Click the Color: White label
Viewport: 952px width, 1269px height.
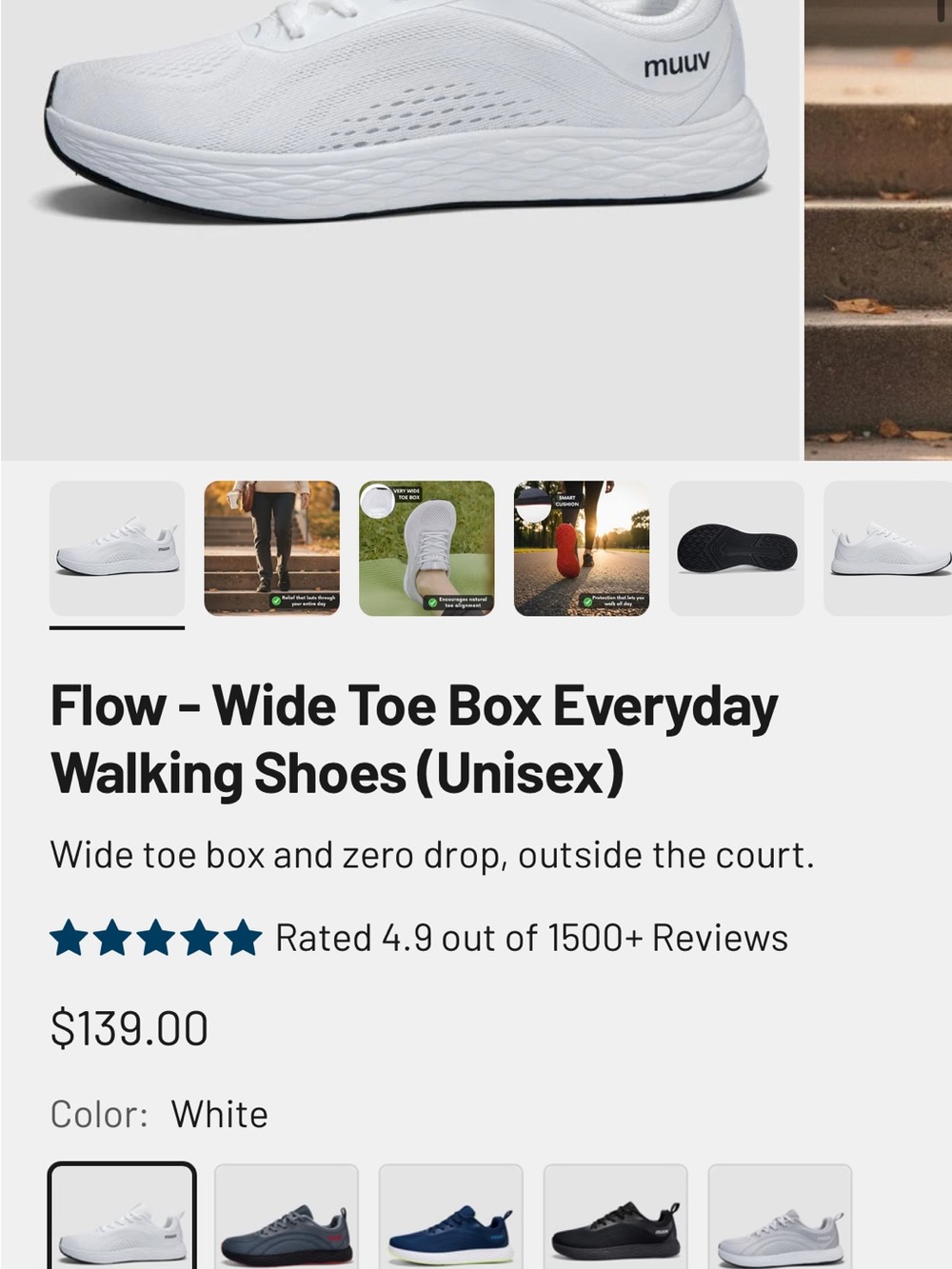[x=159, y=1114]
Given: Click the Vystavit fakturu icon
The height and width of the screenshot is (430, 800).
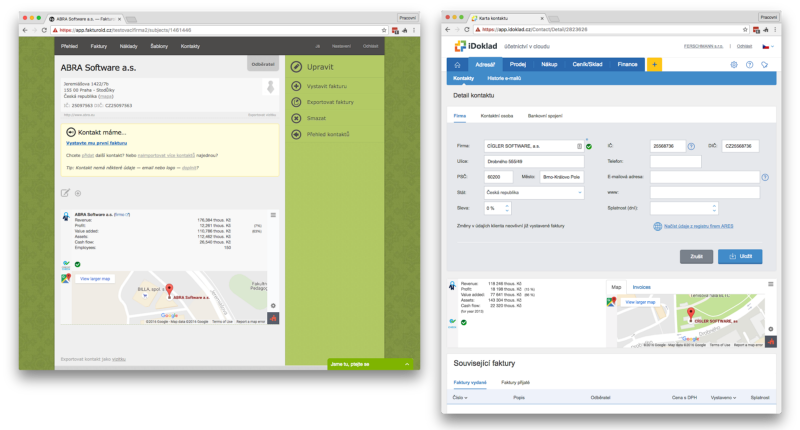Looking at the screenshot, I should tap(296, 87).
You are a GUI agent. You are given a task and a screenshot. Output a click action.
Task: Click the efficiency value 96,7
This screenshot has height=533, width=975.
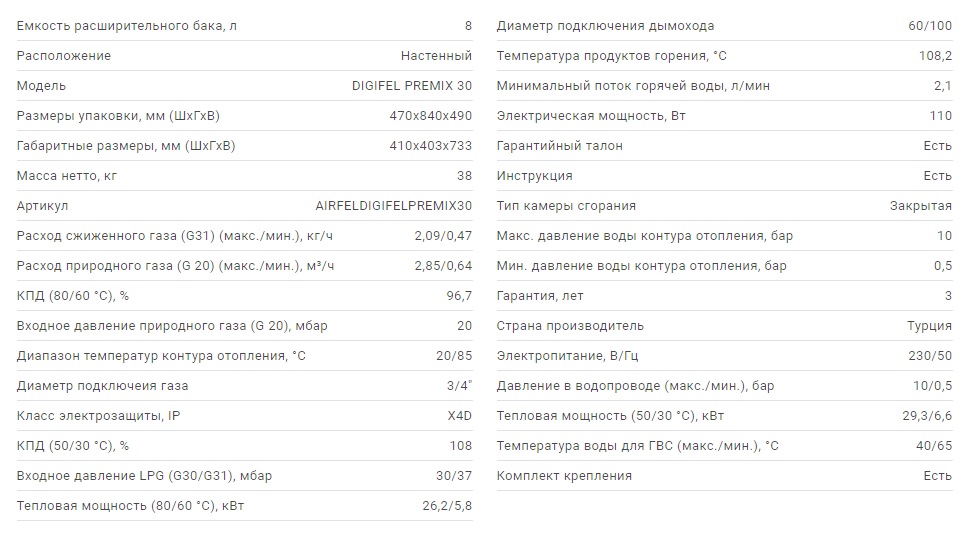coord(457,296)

§ GIVEN INSTRUCTION: Format every line of the listing above as a JSON list of strings, one string per line, with blank lines skipped and the pictures left out.

§ SOLUTION FOR THIS PROBLEM:
[
  "Click the Color: White label",
  "Viewport: 952px width, 1269px height.",
  "[x=159, y=1114]",
  "Given: Click the Vystavit fakturu icon",
  "The height and width of the screenshot is (430, 800).",
  "Looking at the screenshot, I should tap(296, 87).",
  "You are a GUI agent. You are given a task and a screenshot. Output a click action.",
  "Task: Click the efficiency value 96,7",
  "This screenshot has height=533, width=975.",
  "coord(457,296)"
]